United States v. Ospina
This text of 317 F. App'x 684 (United States v. Ospina) is published on Counsel Stack Legal Research, covering Court of Appeals for the Ninth Circuit primary law. Counsel Stack provides free access to over 12 million legal documents including statutes, case law, regulations, and constitutions.
Opinion
MEMORANDUM
The government appeals the district court’s dismissal on speedy trial grounds of its indictment against Hernán Ospina for money laundering of drug trafficking proceeds and conspiracy to launder drug trafficking proceeds under 18 U.S.C. § 1956. We affirm.

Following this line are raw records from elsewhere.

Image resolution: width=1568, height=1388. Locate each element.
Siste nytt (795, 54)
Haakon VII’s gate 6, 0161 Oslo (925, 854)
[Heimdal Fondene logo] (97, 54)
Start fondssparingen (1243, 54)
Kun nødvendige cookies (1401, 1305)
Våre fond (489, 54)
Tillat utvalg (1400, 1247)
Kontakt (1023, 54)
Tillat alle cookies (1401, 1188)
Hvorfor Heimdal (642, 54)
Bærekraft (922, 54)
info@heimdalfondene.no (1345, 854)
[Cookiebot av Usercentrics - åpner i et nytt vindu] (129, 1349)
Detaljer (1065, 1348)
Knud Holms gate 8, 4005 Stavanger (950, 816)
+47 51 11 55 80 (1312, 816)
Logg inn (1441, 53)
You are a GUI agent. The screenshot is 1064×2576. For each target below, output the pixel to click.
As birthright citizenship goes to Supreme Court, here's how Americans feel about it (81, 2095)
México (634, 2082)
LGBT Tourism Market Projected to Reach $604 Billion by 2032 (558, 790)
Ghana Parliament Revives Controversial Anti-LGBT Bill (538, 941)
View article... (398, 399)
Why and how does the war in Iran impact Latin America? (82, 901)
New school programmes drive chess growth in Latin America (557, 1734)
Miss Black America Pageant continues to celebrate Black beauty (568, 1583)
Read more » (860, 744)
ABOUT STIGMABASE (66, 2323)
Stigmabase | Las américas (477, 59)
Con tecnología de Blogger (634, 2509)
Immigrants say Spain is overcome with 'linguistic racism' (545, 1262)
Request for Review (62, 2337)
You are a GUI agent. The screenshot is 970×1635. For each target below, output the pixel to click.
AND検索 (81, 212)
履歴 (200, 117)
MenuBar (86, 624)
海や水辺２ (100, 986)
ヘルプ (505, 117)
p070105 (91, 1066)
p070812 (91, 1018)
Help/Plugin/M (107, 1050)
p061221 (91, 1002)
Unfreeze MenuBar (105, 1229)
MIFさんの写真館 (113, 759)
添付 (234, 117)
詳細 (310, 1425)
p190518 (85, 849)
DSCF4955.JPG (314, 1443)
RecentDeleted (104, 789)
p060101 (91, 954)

The outcome here is controlled by United States v. Mendoza, 530 F.3d 758 (9th Cir.2008) (applying the factors set out in Barker v. Wingo, 407 U.S. 514, 530-33, 92 S.Ct. 2182, 33 L.Ed.2d 101 (1972), to uphold dismissal when the government’s only attempt to apprehend the defendant was to post a warrant on a law enforcement database). Over twelve years passed between the return of the indictment against Ospina and Ospina’s appearance for trial; delay of this order of magnitude is presumptively prejudicial. Mendoza, 530 F.3d at 762. During that time, the government entered Ospina’s information into a domestic law enforcement database but did nothing more. Cf. United States v. Corona-Verbera, 509 F.3d 1105, 1115 (9th Cir.2007) (finding no Sixth Amendment violation where the government entered defendant’s name in the National Crime Information Center database and the border computer system, and arranged for Unsolved Mysteries and America’s Most Wanted to air a segment identifying defendant with a mug shot twenty times in the U.S. and Mexico). Ospina was living openly in Colombia near a U.S. government informant and was unaware of the indictment. See Mendoza, 530 F.3d at 763. The government made no attempt to find him or advise him of the indictment, and the district court found that it was not reasonably diligent. See id.; Doggett v. United States, 505 U.S. 647, 652, 112 S.Ct. 2686, 120 L.Ed.2d 520 (1992) (noting that trial court determinations of negligence are reviewed with “considerable deference”). Once arrested, Ospina immediately asserted his speedy trial rights. See Doggett, 505 U.S. at 653-54; 112 S.Ct. 2686 (stating that a defendant unaware he has been indicted “is not to be taxed for invoking his speedy trial right only after his arrest”). Finally, prejudice is presumed because the government was negligent in pursuing Ospina. See id. at 658, 112 S.Ct. 2686; Mendoza, 530 F.3d at 764-65; id. at 767-68 (Bybee, J., concurring); United States v. Shell, 974 F.2d 1035, 1036 (9th Cir.1992) (“[N]o showing of prejudice is required when the delay is great and attributable to the government.”).
AFFIRMED.
This disposition is not appropriate for publication and is not precedent except as provided by 9th Cir. R. 36-3.